One of the things I enjoy is finding new styles of faith based art. Icons, book of hours and illuminated manuscripts, prayer beads and the Ukrainian eggs are some that have been brought forth in past blogs. These are all European examples of religious art. Today I’m going to the New World, to a place in Central America, in the country of El Salvador called La Palma.
El Salvador, was originally called “Provincia De Nuestro Señor Jesus Cristo, El Salvador Del Mundo” (“Province of our Lord Jesus Christ, the Savior of the World”) but thankfully was shortened to “República de El Salvador”, the Republic of the Saviour. We just call it El Salvador, and I would bet that anyone who lived during the 80’s probably remembers the civil war taking place there.
After the civil war, many were left struggling in the midst of low, wages poor labor practice and work in sweat shops throughout the country. It was different in La Palma, where in the 70’s they began to build an industry on art. This all came from a man named Fernando Llort. Known as El Salvador’s National Artist; Llort built the industry of art in La Palma, teaching the people how to make a living for themselves.
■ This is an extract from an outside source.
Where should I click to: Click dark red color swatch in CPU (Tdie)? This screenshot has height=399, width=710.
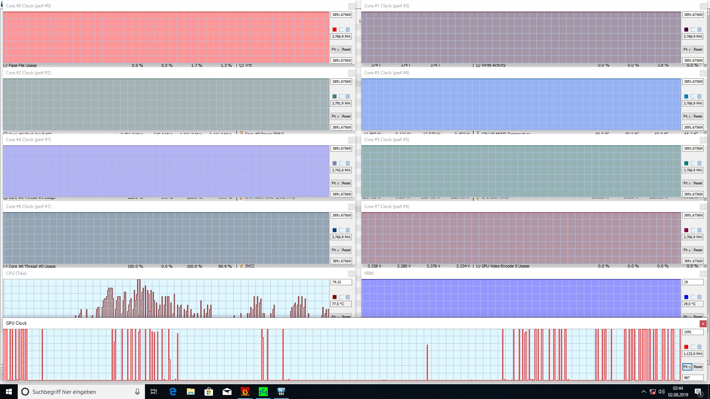(334, 297)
The Industry has grown and La Palma has an economy based on tourism as well as exporting of their art.
El Salvador art has similarities with art from other Central American countries, using bright solid colors and simple designs the art has a sort of innocence to it. Several motifs or patterns are also used, which depict everything from religion to social life. The Crucifix, Noah’s Ark, the Eucharist, as well as wedding celebrations, farming and family.